The symbolism continues throughout the song and is accompanied with music that, while not the best of his career, still defined the American folk sound. The music is acoustic once again after he made a brief stint recording with bands and electric guitars. The melody is simple and flows throughout the pieces seven minute length. There is minimal background accompaniment but what does exist advances the rhythm of the song. Truly it is Dylans voice that is the essence of the song.

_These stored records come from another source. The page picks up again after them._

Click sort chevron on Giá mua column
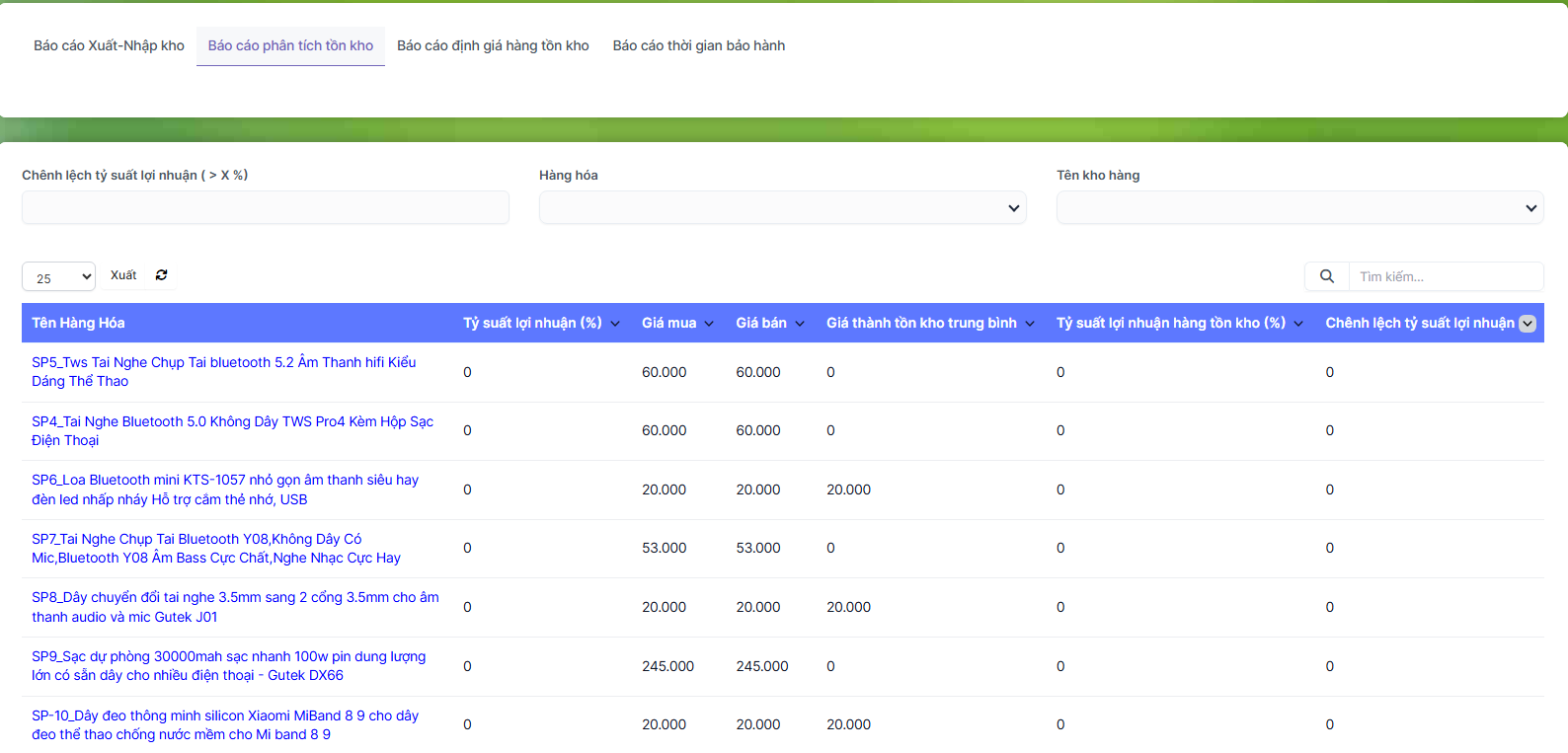Viewport: 1568px width, 753px height. 709,324
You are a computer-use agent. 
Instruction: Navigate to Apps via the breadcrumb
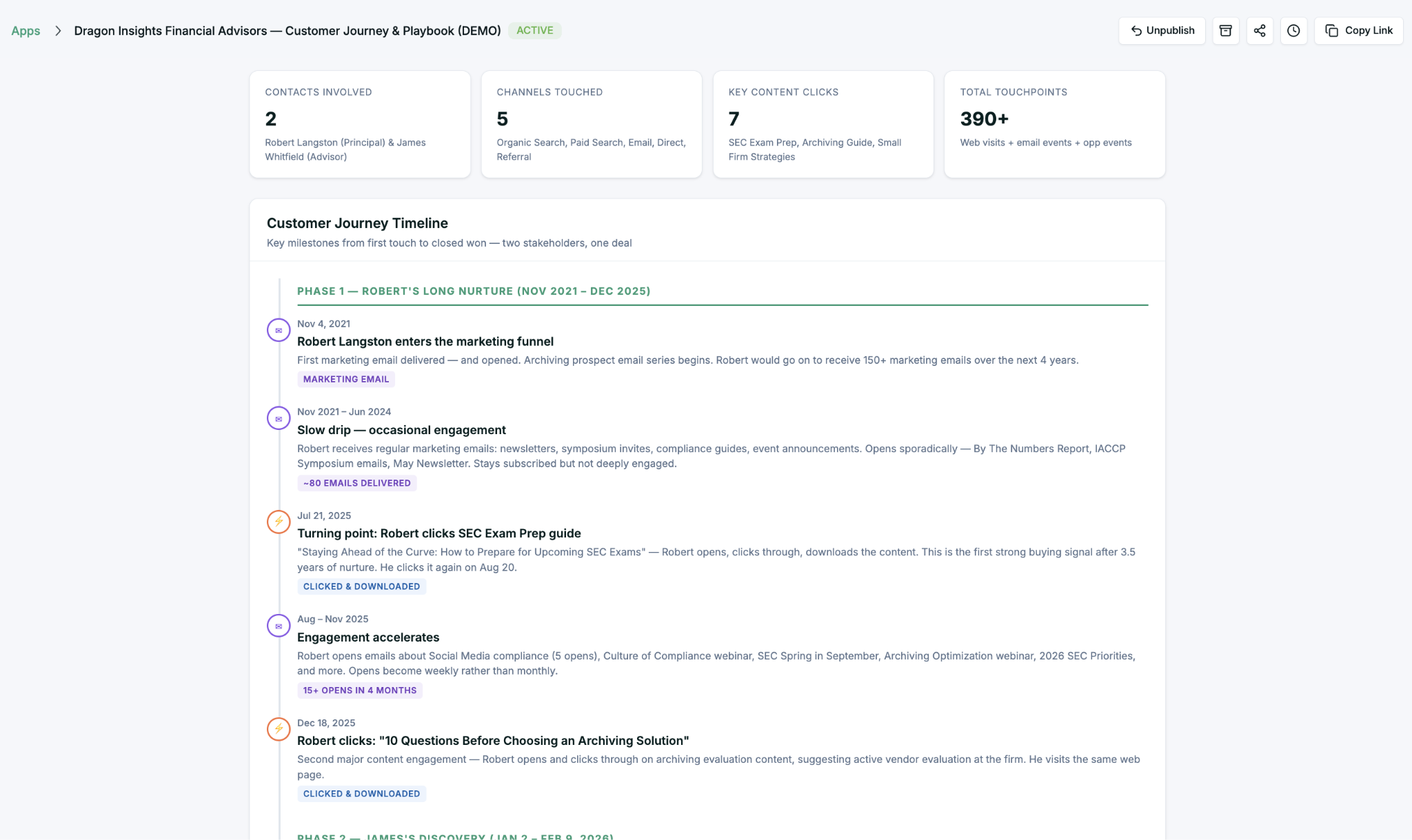25,30
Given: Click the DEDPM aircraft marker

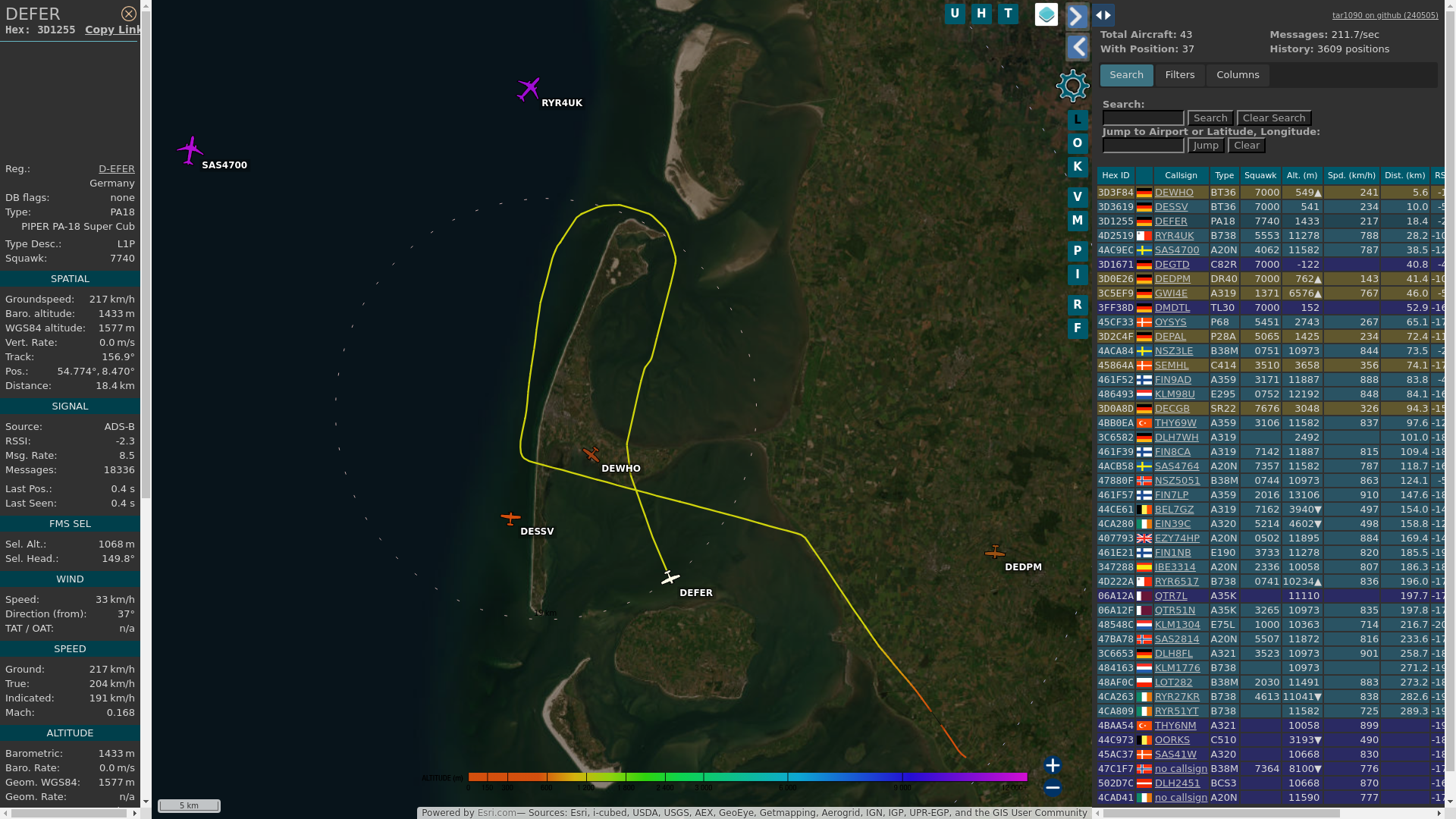Looking at the screenshot, I should coord(994,552).
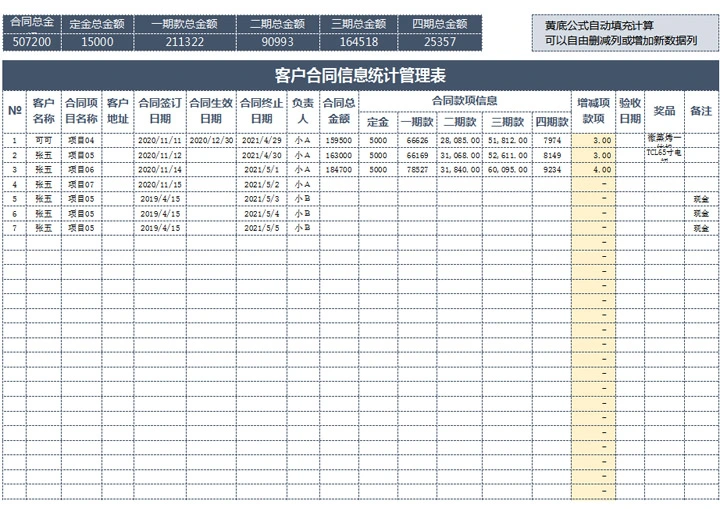Click the 负责人 column header
The height and width of the screenshot is (509, 720).
pos(302,111)
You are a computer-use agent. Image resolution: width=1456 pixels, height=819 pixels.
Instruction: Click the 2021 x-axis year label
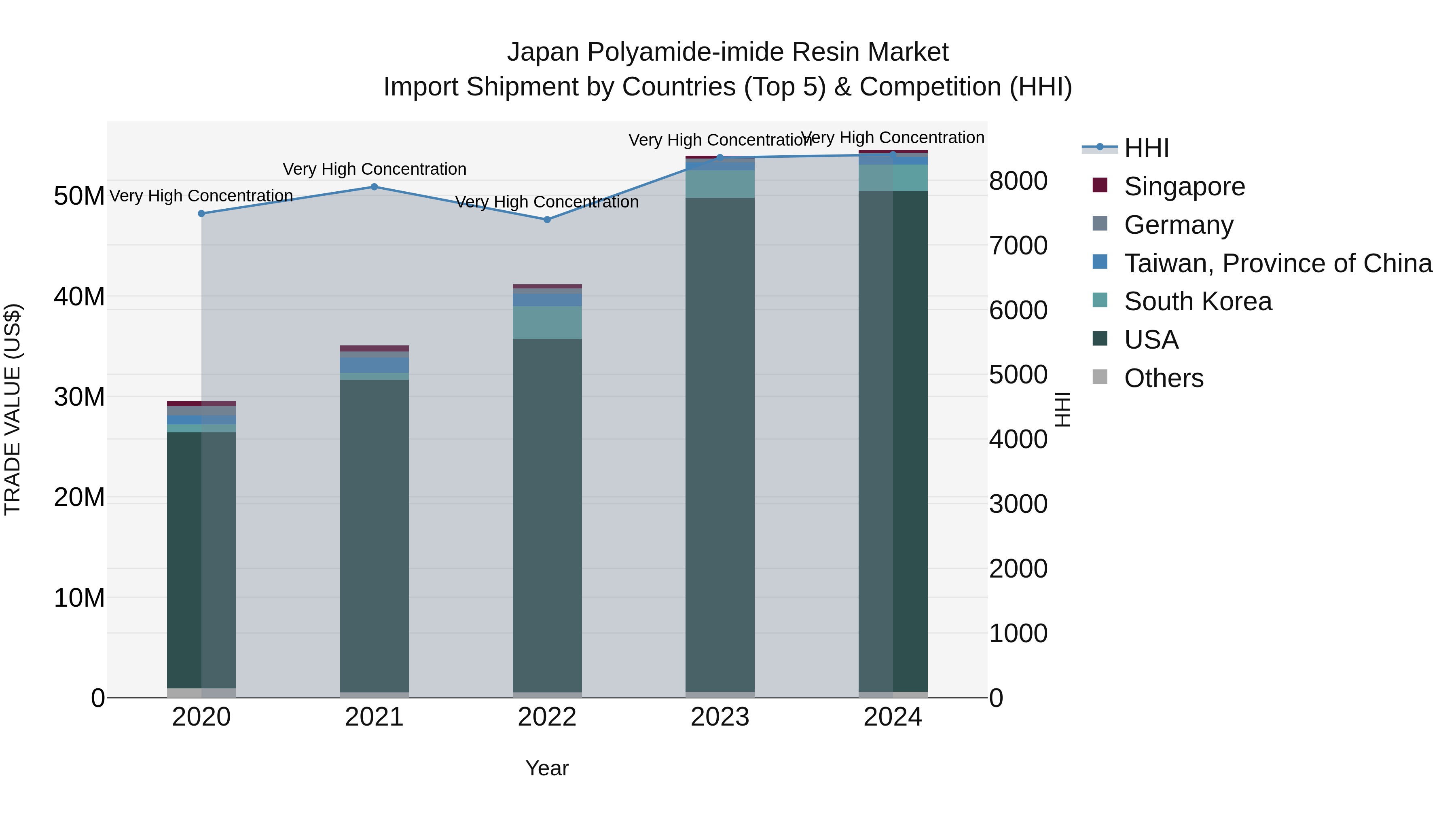pyautogui.click(x=374, y=717)
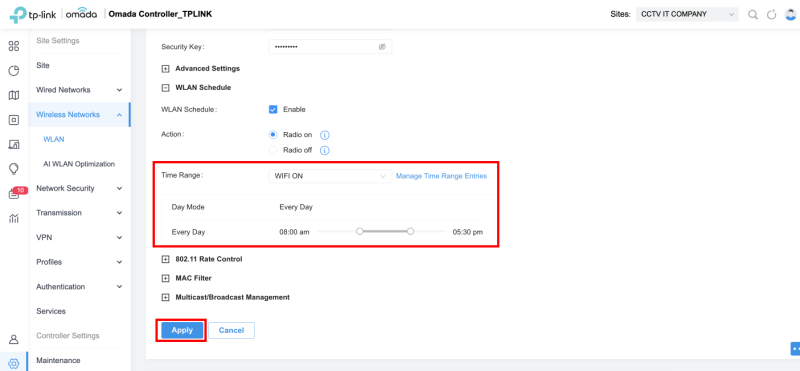Open the Devices icon in sidebar
This screenshot has width=800, height=371.
coord(14,120)
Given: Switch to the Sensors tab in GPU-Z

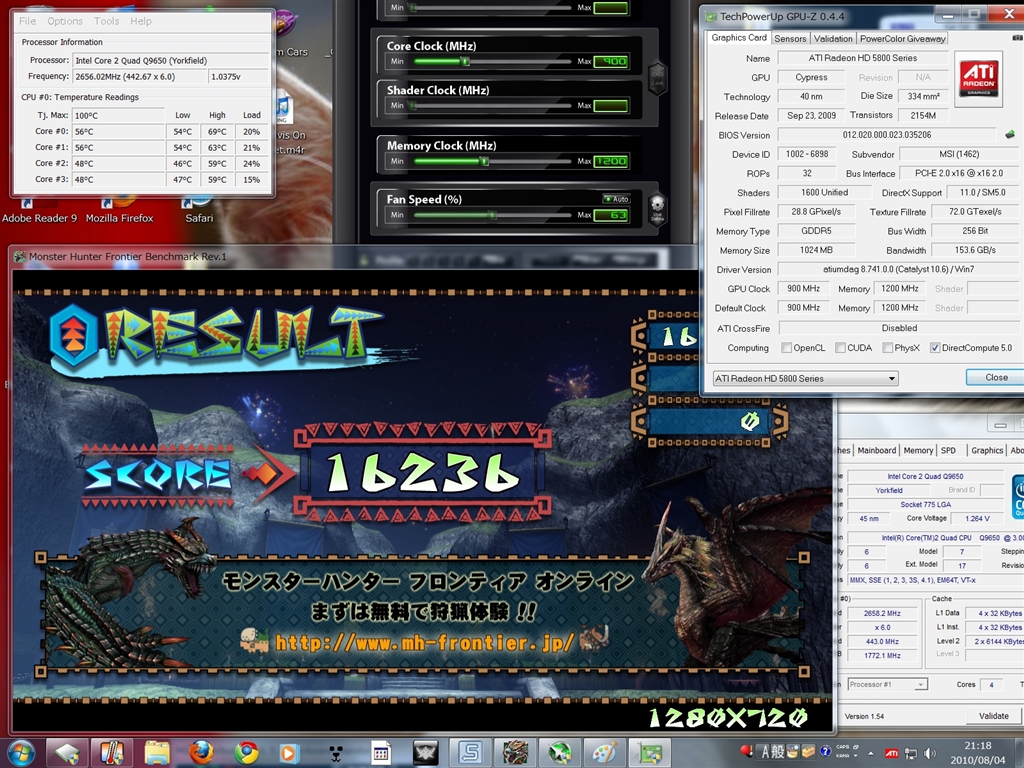Looking at the screenshot, I should click(x=790, y=39).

His raspy, nasal sound gives the song character that it definitely would not have minus his vocals. The best information I can provide someone who is interested in the work of Dylan is to get any of his early albums and listen to what todays music started as. The folk movement of the late nineteen fifties and early sixties was led by a man who overcame a humble upbringing and, through hard work, created for himself the life he desired to live. His music is revered as classic and at the same time historical. His song, Sad Eyed Lady of the Lowlands, is a testament to that.